Your task is to work out how many lines in the data that follows hold "Given" and to state that number alone.

========

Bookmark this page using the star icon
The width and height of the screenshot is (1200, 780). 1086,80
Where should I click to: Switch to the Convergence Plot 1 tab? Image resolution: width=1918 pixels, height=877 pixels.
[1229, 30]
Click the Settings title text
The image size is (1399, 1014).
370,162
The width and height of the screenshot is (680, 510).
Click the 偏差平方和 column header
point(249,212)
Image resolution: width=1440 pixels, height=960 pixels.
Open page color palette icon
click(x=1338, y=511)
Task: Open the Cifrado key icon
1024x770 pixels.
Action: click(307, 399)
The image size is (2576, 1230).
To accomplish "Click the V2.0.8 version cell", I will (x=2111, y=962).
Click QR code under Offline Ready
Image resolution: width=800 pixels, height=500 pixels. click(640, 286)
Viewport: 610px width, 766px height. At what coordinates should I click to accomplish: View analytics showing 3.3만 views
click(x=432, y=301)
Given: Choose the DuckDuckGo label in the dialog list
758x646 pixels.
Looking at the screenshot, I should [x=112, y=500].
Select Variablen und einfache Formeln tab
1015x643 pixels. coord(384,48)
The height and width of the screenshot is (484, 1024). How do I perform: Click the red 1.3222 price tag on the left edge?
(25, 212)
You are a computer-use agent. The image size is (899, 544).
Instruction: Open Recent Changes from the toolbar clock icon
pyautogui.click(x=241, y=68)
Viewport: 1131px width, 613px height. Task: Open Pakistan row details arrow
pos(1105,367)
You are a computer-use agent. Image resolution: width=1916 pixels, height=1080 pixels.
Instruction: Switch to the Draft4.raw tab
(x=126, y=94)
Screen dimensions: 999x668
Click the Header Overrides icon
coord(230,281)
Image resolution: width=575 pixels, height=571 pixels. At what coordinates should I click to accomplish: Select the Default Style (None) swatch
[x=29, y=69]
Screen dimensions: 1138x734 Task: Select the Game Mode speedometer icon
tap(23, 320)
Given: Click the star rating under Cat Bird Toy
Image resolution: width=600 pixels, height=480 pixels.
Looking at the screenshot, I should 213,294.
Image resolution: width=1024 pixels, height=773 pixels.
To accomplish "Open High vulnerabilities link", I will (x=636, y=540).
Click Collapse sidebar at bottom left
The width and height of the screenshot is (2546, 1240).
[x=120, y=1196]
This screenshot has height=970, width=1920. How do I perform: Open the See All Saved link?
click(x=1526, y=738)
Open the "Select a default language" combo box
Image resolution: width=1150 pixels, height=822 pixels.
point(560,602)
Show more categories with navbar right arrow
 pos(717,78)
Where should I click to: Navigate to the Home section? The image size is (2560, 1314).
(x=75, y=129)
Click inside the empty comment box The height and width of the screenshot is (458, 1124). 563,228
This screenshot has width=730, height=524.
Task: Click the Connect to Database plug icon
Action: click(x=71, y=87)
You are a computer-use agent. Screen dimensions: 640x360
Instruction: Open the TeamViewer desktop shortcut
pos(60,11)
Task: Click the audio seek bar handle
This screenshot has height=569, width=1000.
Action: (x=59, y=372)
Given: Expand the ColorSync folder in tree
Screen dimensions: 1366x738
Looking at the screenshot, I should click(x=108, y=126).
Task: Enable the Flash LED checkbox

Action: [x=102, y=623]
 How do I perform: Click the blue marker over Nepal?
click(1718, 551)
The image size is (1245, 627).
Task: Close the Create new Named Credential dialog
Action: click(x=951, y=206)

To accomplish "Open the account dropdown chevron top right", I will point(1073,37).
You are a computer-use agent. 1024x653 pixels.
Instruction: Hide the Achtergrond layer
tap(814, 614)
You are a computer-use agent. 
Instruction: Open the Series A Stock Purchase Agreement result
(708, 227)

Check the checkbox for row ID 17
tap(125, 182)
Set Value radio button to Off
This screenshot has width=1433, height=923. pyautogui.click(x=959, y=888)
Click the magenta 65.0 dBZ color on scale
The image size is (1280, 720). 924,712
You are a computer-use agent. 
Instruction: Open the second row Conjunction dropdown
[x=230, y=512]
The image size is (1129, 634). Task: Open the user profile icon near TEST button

========

*Exercise result:* 3